◆ PASSAGE SHOWN:
Begin

Ludovic Courtès <ludo@gnu.org> writes:

> Hi Guix!
>
> I was inspired by Michael Stapelberg’s talk recently shared on IRC¹
> (well worth watching!).  One of the takeaways for me is that many
> actions should be done lazily, in particular populating caches.
>
> ‘guix install’ & co. spend a significant time populating such caches, in
> particular the XDG caches² and the manual page database (mandb).
>
> I’m thinking we could get rid of the mandb hook.  However, the
> functionality matters IMO (we need good tools so users can browse local
> documentation; mandb is not that good but better than no search
> mechanism.)  Here are several options that come to mind:
>
>   1. Provide a ‘man’ wrapper or modify the ‘man-db’ package such that
>      the database gets built on the first use of ‘man -k’, unless it’s
>      already up-to-date.

That would mean the database would live in some user-specific writable
area of the file system correct (where?), right?  And could use the
common 'update' mechanism of man-db to make it as fast as possible.

End

◆ DATA:

Begin

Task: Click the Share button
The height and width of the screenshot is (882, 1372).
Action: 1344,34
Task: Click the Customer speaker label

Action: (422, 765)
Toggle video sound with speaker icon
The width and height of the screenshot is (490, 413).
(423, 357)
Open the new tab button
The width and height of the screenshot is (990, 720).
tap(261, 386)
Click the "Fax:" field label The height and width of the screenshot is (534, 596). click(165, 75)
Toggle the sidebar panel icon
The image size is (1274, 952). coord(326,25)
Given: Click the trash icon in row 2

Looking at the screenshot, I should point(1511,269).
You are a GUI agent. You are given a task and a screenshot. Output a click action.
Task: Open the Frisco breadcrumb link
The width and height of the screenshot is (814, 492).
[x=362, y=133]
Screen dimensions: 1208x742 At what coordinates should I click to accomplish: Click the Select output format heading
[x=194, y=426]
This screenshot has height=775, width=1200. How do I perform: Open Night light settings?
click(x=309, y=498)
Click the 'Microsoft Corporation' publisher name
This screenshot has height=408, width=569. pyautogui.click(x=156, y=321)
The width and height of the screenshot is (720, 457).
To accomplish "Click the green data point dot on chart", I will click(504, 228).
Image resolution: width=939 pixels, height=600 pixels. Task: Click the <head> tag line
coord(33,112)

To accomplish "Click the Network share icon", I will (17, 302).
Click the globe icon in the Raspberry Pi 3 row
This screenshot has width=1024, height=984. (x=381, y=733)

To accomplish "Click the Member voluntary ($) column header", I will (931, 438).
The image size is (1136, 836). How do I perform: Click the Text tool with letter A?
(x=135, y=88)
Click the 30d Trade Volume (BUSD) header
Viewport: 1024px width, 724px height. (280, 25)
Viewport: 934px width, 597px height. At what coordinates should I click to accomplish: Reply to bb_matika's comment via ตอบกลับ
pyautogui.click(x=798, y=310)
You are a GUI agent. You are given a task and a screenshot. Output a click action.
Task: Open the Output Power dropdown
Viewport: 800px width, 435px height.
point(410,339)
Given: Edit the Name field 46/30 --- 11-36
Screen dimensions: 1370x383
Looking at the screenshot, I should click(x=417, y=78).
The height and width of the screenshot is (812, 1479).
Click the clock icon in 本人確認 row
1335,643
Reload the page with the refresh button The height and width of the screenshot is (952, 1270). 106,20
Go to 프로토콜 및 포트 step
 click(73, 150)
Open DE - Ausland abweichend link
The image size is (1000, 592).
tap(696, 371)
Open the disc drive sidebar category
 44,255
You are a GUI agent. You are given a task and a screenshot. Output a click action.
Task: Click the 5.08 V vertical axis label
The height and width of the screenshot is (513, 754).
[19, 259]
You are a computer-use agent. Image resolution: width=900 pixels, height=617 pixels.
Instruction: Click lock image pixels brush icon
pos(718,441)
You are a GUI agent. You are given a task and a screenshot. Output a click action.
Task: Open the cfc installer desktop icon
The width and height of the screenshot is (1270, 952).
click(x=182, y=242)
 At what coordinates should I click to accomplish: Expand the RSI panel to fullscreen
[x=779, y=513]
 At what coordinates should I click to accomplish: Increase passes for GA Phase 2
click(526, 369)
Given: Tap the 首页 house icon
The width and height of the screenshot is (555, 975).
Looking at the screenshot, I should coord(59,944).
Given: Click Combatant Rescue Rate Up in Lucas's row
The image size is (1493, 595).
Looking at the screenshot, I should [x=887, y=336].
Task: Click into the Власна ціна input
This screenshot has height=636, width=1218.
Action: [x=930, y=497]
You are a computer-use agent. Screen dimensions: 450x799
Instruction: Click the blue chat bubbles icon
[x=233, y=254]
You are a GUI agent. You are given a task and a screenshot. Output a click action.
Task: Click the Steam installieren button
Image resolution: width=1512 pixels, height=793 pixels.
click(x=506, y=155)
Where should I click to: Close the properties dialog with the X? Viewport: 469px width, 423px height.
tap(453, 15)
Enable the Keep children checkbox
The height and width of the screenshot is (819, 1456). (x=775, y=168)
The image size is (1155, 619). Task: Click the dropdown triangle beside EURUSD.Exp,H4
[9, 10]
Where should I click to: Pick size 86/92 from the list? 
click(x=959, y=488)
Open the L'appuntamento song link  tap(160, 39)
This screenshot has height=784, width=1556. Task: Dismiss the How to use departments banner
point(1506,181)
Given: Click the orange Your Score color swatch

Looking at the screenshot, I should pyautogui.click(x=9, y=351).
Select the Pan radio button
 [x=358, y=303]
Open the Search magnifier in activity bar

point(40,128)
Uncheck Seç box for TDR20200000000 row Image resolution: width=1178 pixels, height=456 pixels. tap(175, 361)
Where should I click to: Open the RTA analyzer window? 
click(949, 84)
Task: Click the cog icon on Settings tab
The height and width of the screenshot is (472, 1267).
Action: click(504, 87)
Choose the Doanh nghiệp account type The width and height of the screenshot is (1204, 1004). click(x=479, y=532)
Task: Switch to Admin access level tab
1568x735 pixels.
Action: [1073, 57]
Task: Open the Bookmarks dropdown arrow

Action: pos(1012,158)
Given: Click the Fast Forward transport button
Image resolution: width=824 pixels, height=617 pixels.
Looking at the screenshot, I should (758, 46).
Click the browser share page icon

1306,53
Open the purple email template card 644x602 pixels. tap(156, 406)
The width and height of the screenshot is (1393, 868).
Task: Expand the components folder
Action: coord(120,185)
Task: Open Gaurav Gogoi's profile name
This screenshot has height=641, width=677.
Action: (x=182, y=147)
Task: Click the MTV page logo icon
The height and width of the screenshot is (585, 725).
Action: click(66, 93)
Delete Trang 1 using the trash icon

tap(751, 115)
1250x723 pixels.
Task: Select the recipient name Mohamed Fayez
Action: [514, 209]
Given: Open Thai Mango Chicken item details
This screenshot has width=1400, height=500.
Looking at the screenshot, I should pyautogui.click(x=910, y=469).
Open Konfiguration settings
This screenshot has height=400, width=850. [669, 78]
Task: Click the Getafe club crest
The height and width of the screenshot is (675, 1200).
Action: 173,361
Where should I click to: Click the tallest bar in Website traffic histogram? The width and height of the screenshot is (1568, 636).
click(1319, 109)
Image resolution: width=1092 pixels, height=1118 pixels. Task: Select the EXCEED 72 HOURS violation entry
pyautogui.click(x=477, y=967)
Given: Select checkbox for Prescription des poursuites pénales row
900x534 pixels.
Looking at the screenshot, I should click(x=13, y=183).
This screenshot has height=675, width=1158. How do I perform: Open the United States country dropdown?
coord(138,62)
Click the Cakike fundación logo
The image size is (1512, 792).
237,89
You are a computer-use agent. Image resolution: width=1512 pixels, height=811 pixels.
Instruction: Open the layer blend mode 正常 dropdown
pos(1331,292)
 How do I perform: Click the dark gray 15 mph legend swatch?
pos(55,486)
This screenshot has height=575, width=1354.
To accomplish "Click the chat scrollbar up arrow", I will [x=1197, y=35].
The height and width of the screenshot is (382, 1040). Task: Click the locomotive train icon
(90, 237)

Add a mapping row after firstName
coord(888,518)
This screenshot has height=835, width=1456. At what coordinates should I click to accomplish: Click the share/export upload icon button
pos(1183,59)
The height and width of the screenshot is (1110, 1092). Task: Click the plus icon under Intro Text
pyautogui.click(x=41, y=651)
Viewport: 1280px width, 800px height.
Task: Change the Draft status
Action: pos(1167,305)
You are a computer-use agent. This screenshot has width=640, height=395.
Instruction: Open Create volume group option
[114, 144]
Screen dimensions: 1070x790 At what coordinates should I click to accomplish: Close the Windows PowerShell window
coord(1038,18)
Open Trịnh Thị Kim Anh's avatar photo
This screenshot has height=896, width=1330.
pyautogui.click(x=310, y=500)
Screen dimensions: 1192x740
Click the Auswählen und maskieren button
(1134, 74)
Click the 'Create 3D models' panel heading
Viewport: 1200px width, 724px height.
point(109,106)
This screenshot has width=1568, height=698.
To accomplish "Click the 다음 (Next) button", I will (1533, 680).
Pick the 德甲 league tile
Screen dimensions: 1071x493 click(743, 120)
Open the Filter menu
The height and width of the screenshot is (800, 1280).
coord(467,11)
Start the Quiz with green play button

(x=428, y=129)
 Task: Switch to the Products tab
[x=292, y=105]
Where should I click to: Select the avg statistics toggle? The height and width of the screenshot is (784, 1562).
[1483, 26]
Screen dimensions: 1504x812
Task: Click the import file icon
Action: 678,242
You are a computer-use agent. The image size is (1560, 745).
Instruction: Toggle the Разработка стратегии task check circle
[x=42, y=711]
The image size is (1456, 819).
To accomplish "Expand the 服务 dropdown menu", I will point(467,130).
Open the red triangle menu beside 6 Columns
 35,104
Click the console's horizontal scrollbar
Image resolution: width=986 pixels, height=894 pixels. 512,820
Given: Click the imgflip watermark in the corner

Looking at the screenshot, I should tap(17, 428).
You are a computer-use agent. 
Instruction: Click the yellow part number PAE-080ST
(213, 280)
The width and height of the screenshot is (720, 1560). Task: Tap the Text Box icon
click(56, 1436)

End

◆ WORK TO COMPLETE:
1/ Answer these questions using the Guix message:
(a) Whose talk inspired Ludovic Courtès?
(b) Which two caches does ‘guix install’ spend significant time populating?
(c) Under the first option, the first use of which command would build the database?
2/ List every term that the Guix message encloses in single quotation marks.
3/ Extend the Guix message by continuing it after its final sentence.
The entries have no connection to the Guix message.

◆ ANSWERS FOR THE TASKS:
1/
(a) Michael Stapelberg's.
(b) The XDG caches and the manual page database (mandb).
(c) ‘man -k’.

2/ ‘guix install’, ‘man’, ‘man-db’, ‘man -k’, 'update'

3/
This sounds good from a performance perpective, but could introduce
cache issues every now and then (if man-db changes a lot).  I wouldn't
expect much problem given how mature man-db is, but that's one thing to
consider.

>   2. Add a phase in gnu-build-system.scm that creates a per-package
>      database.  Change the mandb profile hook such that all it needs to
>      do is “concatenate” all these GDBM databases (which should be much
>      faster than browsing all the man pages as it currently does).

I like that idea better, but I don't know how feasible it would be.

> There are crazier option that came to mind but let’s ignore them for
> now.

What is taking so much time anyway?  Why is generating this database so
compute intensive?  I don't grok why it should be so inefficient to scan
a union'd tree for expected prefixes and append a bunch of file names
together.

> Thoughts?  :-)

Lazily doing things seems a good idea in general to make the experience
more snappy.  Thanks for looking into it!

Maxim


^ permalink raw reply	[flat|nested] 10+ messages in thread

* Re: Getting rid of the mandb profile hook?
  2021-02-27 13:05 ` Maxim Cournoyer
@ 2021-03-03 14:13   ` Ludovic Courtès
  2021-03-03 20:50     ` Brice Waegeneire
  0 siblings, 1 reply; 10+ messages in thread
From: Ludovic Courtès @ 2021-03-03 14:13 UTC (permalink / raw)
  To: Maxim Cournoyer; +Cc: Guix Devel

Hi!

Maxim Cournoyer <maxim.cournoyer@gmail.com> skribis:

> Ludovic Courtès <ludo@gnu.org> writes:
>
>> Hi Guix!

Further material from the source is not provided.